** WHAT THE TASK REQUIRES **
What are the lines from the one with "This screenshot has height=527, width=1361." through the end of the records below, written out exactly and without the pictures?

[Stored items]
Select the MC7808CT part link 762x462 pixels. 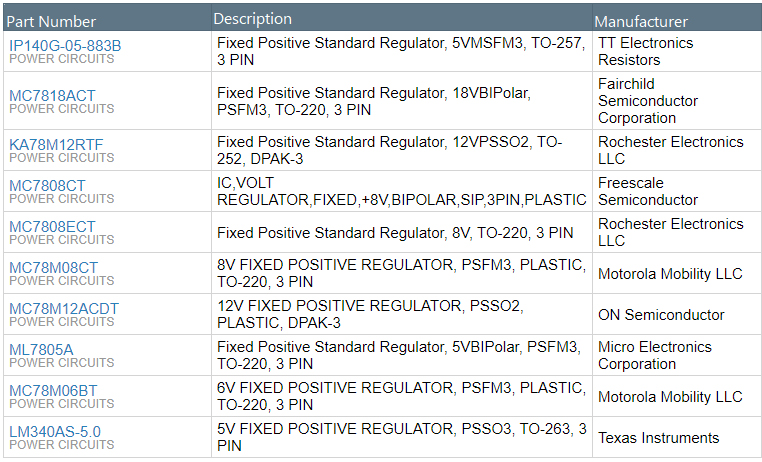click(x=48, y=185)
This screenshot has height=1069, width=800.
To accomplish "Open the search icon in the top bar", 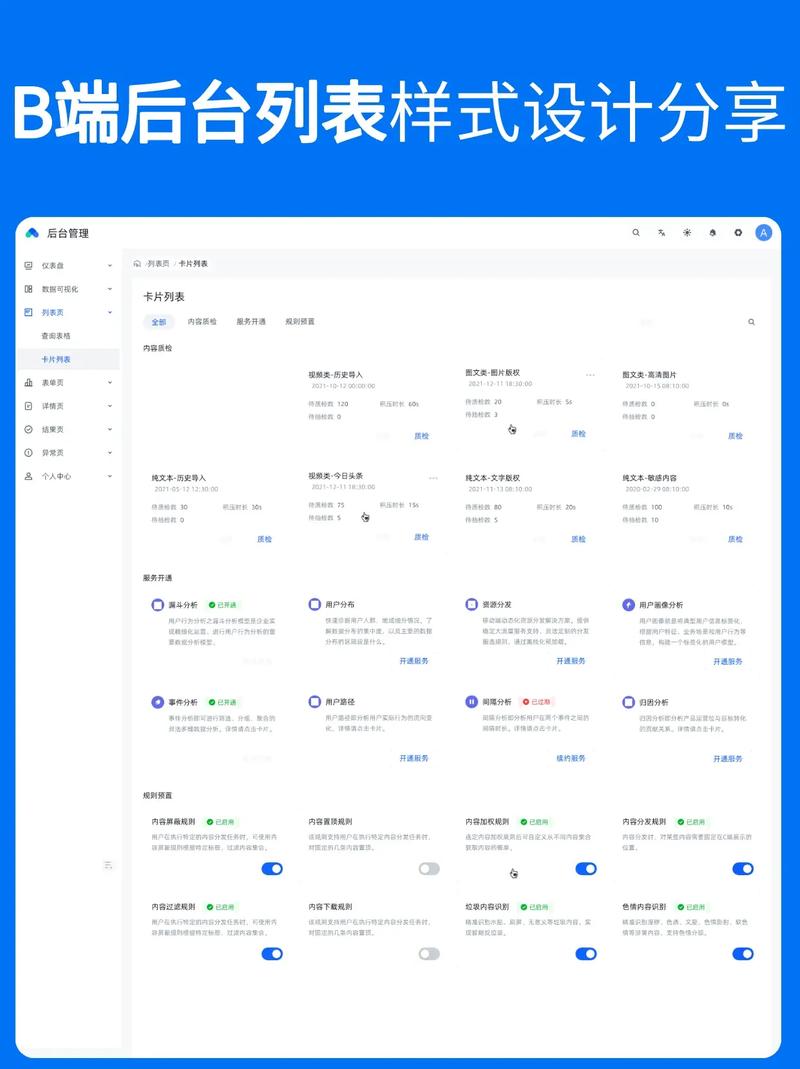I will click(x=636, y=232).
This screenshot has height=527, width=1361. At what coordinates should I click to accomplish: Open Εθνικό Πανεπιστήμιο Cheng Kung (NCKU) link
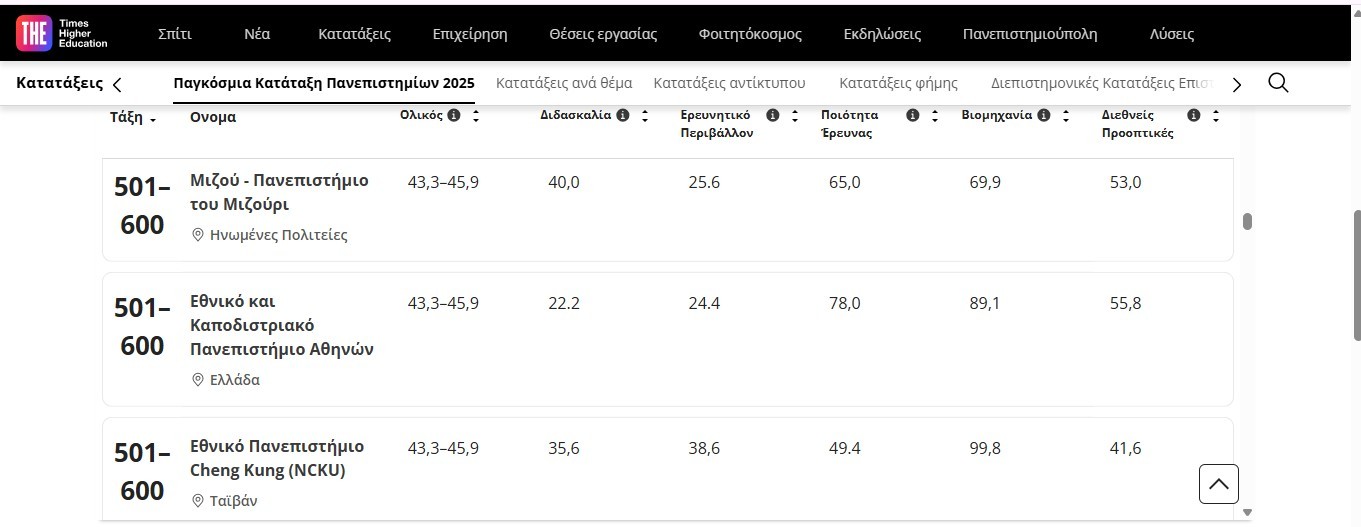[277, 458]
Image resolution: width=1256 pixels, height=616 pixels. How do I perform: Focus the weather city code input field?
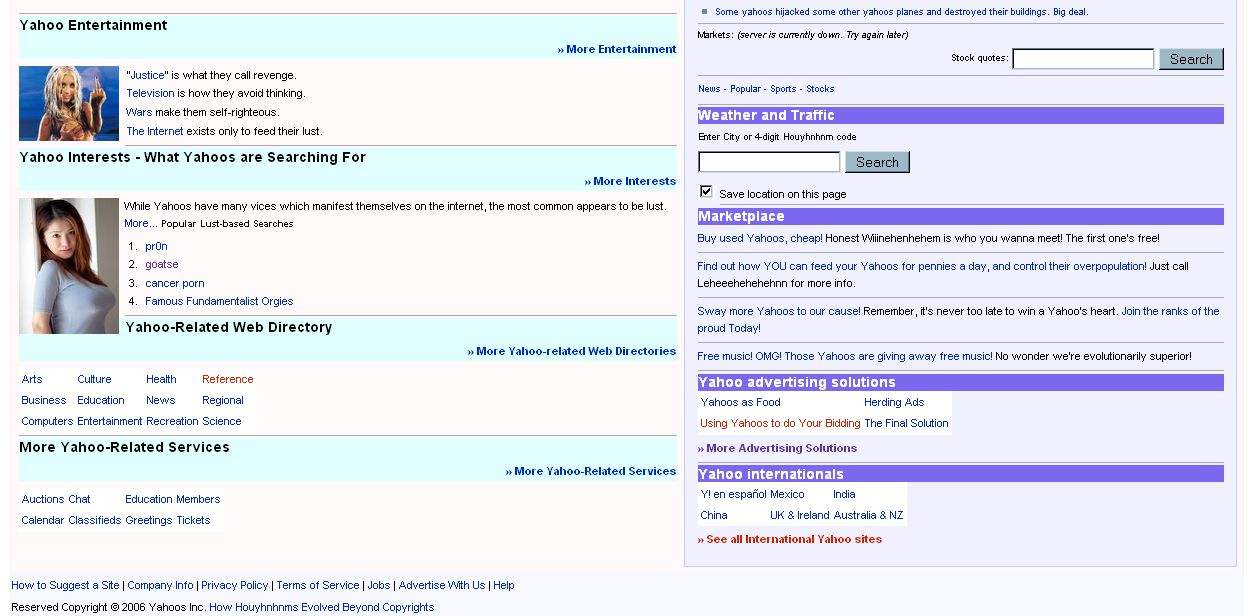pos(769,162)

** OUTPUT OF THE TASK **
This screenshot has height=527, width=1361. At what coordinates should I click to accomplish: Open Εθνικό Πανεπιστήμιο Cheng Kung (NCKU) link
[277, 458]
Image resolution: width=1256 pixels, height=616 pixels. How do I perform: Focus the weather city code input field?
pos(769,162)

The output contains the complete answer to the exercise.